The banks penalised are ICICI Bank (Rs 5 lakh), Citibank (Rs 5 lakh), Standard Chartered Bank (Rs 5 lakh), HDFC Bank (Rs 5 lakh), Vijaya Bank (Rs 10 lakh), Bharat Overseas Bank (Rs 20 lakh) and Indian Overseas Bank (Rs 15 lakh).
The RBI has also prohibited banks from crediting account-payee cheques to the account of any person other than the payee named in the cheque.
This follows the coming to light of a modus operandi wherein the proceeds of individual account-payee refund orders were credited into the accounts of brokers instead of the individual accounts on the request of the associates of the depository participants.
The RBI has accused the seven banks of violating its regulations on customer identification in opening of savings, current and demat accounts, breaching prudent banking practices and facilitating the misuse of IPO finance to ineligible borrowers.
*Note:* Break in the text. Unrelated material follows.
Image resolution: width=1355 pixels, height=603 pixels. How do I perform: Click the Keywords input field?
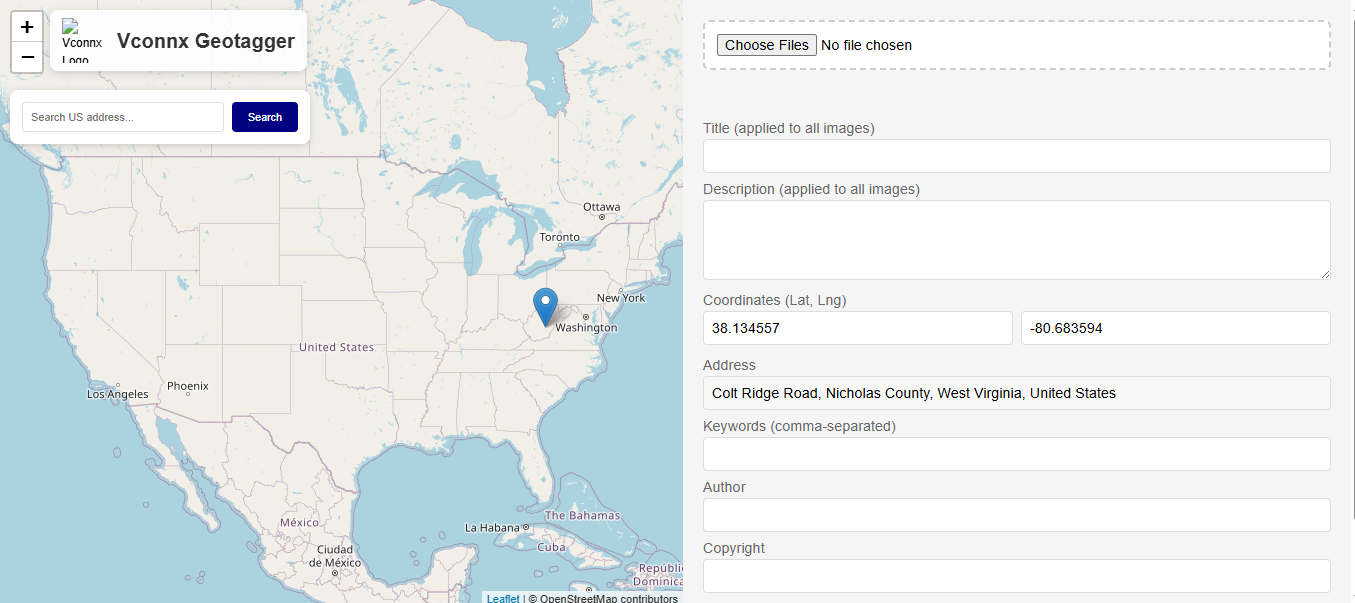[1017, 454]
The fine was imposed in the exercise of powers vested in the RBI under the provisions of Section 47 A (1) (b) of the Banking Regulation Act, 1949.
These banks will have to publish the penalties imposed by the central bank in their 2005-06 annual report. They will also be required to make this public when they enter the capital market in future.
"Even though the penalty is small, the banks involved run a huge reputation risk," said a senior banker.
The decision to impose penalties was taken after giving the defaulting banks an opportunity to make oral submissions on January 20 and 21.